Retaliation was at the heart of this week’s other little-noticed decision of importance to employers. In University of Texas Southwestern Medical Center v. Nassar, an employee alleged that his employer retaliated against him for making a discrimination complaint. The employer, which had revoked an offer of employment to the complainant, said it would have withdrawn the offer regardless of any intent to retaliate. In another 5-4 decision, the Supreme Court ruled that an employee who claims to be a victim of retaliation must show that the adverse action would not have occurred but for the alleged retaliation.
This is a tougher standard for the employee claiming retaliation to meet, compared to what is required of an employee who simply says he or she was subject to illegal discrimination. In non-retaliation cases, the employee must only prove that the protected category at play, such as race, gender or religion, was a “substantial” or “motivating” factor in an employment decision. Proving the action would have happened anyway can shield the employer from damages, though not injuctive relief or legal fees.
This is a technical issue, but still an important one. Anti-discrimination laws cannot work unless they protect victims from retaliation for complaining. Employers who want to do the right thing should encourage victimized employees to come forward, not deter them from doing so. It is difficult for an employee to get inside the mind of an employer to show, for example, that a demotion or reassignment would not have occurred “but for” the fact that the employee had previously complained of misconduct.

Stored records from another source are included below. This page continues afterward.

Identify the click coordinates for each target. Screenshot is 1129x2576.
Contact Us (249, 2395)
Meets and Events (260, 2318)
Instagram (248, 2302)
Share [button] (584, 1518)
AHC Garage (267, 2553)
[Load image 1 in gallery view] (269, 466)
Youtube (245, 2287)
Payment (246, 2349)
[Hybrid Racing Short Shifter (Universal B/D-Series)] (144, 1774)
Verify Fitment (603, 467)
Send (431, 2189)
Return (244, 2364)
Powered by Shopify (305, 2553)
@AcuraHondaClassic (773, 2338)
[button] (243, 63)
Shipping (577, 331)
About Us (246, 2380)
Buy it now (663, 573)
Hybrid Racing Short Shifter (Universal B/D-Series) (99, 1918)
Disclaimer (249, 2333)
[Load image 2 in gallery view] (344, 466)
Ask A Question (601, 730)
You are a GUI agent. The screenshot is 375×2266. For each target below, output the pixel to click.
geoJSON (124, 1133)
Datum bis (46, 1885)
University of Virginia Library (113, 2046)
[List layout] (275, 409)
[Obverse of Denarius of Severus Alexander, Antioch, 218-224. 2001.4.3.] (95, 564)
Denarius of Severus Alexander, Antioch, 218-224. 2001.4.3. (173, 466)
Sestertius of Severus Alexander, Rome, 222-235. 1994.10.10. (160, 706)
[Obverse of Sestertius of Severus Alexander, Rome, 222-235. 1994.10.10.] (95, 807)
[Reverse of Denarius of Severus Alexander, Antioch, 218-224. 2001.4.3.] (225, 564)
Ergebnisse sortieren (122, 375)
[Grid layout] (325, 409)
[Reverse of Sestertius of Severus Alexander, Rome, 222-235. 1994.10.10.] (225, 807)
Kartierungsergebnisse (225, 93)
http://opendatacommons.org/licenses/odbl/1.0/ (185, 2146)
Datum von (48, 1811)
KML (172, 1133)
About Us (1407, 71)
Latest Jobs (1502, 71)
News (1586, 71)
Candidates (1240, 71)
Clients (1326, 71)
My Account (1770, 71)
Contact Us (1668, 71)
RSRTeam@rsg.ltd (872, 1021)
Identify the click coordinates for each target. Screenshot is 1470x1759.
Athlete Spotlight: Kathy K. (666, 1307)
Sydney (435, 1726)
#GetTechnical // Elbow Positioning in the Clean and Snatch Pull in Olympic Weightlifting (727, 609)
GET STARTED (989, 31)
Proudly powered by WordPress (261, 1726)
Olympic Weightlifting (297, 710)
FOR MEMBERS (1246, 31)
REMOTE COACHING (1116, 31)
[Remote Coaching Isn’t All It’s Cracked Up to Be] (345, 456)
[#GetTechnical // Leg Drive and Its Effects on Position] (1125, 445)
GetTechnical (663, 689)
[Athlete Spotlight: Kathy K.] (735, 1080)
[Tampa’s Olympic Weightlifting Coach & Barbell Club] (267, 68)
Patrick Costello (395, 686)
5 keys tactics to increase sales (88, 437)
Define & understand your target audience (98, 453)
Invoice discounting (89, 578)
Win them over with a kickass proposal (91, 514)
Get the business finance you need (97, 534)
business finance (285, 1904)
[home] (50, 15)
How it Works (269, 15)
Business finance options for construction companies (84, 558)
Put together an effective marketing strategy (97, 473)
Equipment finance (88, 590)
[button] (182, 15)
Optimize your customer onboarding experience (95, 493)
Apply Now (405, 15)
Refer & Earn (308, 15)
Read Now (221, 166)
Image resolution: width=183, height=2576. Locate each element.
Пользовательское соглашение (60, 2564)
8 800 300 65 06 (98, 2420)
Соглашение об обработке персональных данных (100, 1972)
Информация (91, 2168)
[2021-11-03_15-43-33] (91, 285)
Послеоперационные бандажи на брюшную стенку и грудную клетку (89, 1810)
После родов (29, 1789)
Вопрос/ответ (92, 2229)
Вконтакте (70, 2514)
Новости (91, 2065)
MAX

On the other hand, employers do things for a lot of reasons, and often more than one applies in a particular decision. We should avoid creating situations in which a poorly performing employee, sensing that his or her job is in jeopardy, is motivated to bring a discrimination complaint in order to claim that any ensuing discharge or demotion had some vague connection to reporting the incident and was, therefore, retaliatory.
In practice, I imagine employees will simply take the position that the alleged retaliatory act would not have occurred “but for” the desire to retaliate. Employers will then be obliged to demonstrate that they would have taken the same action even if no complaint had ever been made. This is a fair result. These days, any knowledgeable employer tries to keep well-documented files to support future assertions that any given personnel decision was made for the right reasons.
You may not have heard much about these two cases this week. They certainly do not command the public’s attention the way trending topics like gay marriage and voting rights do. But they matter a lot to everyone who draws a paycheck and to everyone who issues one.